Hi there,

So there is a 175bp region between the 2 stop codons, is that right? If yes, the essential thing is that cassette insertion within this 175bp region won't be disrupting any ORF. About mRNA stability, of course modifying 3'UTR might have an effect but if you compare the phenotype of the mutants to the wt bearing the same cassette at the same place it should be fine. Eventually you could check the possible cassette insertion effect on transcription of the 2 ORFs by comparing Northern run on wt strains with and without cassette insertion.

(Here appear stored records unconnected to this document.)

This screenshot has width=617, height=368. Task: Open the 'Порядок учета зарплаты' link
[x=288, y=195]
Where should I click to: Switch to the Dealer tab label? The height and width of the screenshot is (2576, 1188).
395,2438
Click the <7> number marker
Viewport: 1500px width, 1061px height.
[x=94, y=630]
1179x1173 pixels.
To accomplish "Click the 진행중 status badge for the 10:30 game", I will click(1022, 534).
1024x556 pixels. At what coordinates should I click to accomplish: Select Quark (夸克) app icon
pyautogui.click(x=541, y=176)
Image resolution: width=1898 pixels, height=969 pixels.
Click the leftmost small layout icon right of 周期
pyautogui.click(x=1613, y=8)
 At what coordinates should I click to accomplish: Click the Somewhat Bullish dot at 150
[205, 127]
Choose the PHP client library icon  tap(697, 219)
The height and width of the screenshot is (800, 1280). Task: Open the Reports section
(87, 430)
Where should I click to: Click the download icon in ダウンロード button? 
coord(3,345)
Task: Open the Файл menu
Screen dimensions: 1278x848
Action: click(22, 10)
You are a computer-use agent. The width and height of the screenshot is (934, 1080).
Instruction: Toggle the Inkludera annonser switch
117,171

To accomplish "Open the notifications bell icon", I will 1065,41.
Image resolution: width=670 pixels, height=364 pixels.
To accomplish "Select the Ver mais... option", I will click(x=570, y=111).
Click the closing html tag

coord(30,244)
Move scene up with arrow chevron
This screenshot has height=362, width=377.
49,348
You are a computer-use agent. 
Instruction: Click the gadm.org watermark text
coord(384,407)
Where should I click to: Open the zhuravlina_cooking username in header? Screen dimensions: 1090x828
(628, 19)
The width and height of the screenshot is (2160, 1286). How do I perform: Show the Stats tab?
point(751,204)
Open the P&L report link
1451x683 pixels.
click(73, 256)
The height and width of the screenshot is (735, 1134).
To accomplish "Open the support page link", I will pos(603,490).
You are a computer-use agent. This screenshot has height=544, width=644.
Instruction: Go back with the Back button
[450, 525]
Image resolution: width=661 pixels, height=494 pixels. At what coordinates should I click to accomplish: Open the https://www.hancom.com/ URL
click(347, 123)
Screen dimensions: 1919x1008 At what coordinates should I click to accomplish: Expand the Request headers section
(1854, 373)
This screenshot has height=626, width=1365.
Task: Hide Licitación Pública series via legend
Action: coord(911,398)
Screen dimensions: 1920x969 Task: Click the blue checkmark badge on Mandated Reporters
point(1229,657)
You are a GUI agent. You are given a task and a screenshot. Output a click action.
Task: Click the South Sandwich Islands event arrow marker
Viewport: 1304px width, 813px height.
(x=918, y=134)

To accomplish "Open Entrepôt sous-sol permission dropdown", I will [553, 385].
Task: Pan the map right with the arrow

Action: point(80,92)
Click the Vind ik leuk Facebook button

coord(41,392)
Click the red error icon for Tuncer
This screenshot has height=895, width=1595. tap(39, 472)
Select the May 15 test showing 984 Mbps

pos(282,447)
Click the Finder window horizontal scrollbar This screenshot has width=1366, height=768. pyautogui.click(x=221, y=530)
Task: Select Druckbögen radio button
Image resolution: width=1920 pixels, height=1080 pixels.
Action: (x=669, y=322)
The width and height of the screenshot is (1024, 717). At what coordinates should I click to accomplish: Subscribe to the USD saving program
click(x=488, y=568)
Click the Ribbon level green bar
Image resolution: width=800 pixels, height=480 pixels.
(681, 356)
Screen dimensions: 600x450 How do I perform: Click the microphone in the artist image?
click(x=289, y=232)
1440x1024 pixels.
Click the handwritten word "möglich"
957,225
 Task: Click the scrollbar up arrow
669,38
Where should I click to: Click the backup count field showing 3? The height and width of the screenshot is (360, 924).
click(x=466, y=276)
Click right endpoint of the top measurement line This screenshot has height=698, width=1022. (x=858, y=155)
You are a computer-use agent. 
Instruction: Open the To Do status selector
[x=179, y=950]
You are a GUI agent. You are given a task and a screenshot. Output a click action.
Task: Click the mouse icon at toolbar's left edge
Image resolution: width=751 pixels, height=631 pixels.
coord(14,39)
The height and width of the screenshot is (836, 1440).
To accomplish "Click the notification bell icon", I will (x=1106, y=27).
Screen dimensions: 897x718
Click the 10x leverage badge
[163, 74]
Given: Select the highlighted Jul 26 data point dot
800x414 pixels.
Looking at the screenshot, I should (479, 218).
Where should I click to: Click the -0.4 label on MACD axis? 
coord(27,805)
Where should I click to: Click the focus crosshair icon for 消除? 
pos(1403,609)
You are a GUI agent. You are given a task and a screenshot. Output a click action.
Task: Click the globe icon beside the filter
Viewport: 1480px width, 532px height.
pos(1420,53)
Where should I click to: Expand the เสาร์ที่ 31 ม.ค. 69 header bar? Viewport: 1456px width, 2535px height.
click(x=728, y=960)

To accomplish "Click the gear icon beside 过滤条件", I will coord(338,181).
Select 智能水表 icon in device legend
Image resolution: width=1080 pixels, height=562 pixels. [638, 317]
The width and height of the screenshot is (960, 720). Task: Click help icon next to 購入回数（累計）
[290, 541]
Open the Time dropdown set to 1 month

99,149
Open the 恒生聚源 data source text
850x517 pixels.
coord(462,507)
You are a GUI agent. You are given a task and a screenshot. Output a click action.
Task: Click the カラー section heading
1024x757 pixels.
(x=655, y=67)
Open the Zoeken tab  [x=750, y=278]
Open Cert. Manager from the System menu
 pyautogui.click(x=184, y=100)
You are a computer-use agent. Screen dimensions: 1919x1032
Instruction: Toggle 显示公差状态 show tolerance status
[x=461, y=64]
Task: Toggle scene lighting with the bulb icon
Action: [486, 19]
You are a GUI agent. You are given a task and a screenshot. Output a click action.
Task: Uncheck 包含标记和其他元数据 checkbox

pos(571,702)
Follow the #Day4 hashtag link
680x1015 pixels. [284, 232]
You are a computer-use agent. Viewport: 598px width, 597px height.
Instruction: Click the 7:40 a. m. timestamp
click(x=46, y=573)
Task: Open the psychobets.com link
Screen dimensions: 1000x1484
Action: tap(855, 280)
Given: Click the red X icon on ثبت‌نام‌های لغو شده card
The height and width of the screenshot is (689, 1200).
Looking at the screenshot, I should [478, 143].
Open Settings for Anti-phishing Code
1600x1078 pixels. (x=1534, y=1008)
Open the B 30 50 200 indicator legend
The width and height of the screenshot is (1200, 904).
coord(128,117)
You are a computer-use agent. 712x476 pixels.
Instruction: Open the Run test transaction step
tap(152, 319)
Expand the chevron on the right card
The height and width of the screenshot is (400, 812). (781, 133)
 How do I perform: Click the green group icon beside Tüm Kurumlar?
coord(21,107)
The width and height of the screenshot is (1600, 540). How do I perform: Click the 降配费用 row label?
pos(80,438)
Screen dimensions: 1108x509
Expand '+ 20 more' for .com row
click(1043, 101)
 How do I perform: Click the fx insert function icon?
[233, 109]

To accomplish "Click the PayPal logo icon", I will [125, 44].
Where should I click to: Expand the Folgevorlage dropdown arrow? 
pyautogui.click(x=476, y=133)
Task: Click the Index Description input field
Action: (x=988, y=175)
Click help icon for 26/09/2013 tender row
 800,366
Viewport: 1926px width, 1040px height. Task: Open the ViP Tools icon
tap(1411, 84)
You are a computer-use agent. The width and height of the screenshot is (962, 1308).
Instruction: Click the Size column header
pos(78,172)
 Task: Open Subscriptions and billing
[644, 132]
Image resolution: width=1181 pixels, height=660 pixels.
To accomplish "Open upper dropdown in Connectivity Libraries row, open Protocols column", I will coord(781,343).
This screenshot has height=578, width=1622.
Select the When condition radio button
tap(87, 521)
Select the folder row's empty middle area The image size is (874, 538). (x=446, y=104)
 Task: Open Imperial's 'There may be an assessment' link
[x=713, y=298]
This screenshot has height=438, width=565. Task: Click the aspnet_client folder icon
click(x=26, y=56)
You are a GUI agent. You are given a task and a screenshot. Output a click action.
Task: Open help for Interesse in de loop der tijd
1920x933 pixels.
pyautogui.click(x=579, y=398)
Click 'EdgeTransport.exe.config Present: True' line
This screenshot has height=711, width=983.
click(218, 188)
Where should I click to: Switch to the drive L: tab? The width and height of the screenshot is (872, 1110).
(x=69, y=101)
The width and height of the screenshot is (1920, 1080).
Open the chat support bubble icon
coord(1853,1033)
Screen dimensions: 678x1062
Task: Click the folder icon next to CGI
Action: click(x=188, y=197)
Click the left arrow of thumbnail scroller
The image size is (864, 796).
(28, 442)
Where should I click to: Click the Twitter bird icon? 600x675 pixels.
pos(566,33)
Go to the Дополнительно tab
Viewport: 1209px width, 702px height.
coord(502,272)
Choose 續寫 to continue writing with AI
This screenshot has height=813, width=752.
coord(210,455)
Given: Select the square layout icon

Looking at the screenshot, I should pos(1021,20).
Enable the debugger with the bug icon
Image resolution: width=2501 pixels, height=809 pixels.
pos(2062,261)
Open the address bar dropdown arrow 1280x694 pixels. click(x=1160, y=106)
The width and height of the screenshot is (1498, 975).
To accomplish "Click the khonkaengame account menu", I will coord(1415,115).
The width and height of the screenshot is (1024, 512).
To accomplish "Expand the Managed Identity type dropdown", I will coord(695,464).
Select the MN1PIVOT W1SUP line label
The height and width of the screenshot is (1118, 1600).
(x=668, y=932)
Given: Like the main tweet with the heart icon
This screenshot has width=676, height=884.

If there is really only 175 bp of non-coding region between two coding regions (ORFs) facing each other, then you should carefully check the sequence in both directions and look for consensus signals. Polyadenylation signals in yeasts are not the same as in mammals and may be confined to a smaller sequence, check out the following link so that you see what I mean:

https://aghunt.wordpress.com/2008/06/29/polyadenylation-signals/

To keep the two existing genes happy, they both need to end with an intact polyadenylation signal. You have to insert your new gene inbetween the two, and your HYG ORF should be flanked by its own promoter and its own polyadenylation signal.

Also please be advised that polyadenylation should not be confused with transcription termination as we know it in prokaryotes. The RNApolymerase II in eukaryotes carries on transcribing, and termination is ill-defined and can happen more than 1 kb after the stop codon. Cleaving the nascent RNA and subsequent polyadenylation is done by other proteins, and the RNA polymerase simply continues.